Martinez’s wife Erin remains hospitalized. It was a neighbor and a construction crew that was working nearby who might have saved her life.
“They were sitting here on the porch putting on their Rollerblades and they were going to head over. That’s when the explosion happened,” Ben Chapman said.
He lives across the street from the Martinez home.
With his children getting ready to cross the street to play with a friend, Chapman realizes the difference that seconds make.
“Seconds literally separated our kids from being on the front porch ringing the doorbell,” he said.
It was Chapman who then ran over, yelling to his neighbors he knew were inside when the home exploded.

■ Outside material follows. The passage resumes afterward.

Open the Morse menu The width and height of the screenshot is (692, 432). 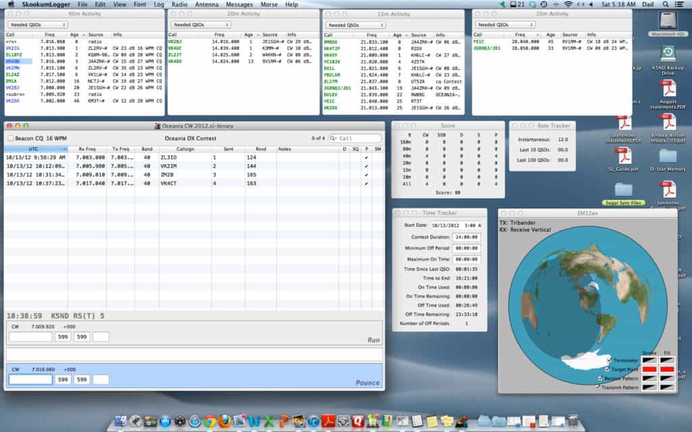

“We heard her screaming right away,” Chapman said.
A crew of construction workers also rushed over.
“The forklift came smashing through the fence right after everything,” Chapman said.
They found 39-year-old Erin Martinez pinned under the collapsed roof.
“She was in there kind of deeper than the forklift could reach so we were all in there just kind of pulling boards and drywall chunks, and just trying to free her manually,” Chapman said, saying the flames at that point were inching toward them.
“I jumped over our neighbor’s fence here and turned on his hose and just started spraying water as much as I could, but it grew so fast. The fire was just uncontrollable,” he said.
Red marks show where Chapman’s arms are singed. Yet he and the crew of workers stayed in long enough to get Erin Martinez out of the burning, crumbled structure.
“They were able to get the forks in there finally and free her out just in time before the fire reached her,” Chapman said. “They saved a life that day and without them there, there’s no way she would have made it out. There’s no way.”
Chapman won’t take any credit for his actions.
“Its nice to see a community come together so strongly. It makes me proud, you know, to be here,” Chapman said.
It might be weeks before investigators determine what caused the explosion.
In the meantime, by Wednesday more than $70,000 had been raised for the Martinez and Irwin families. Friends said they have a long road to recovery ahead.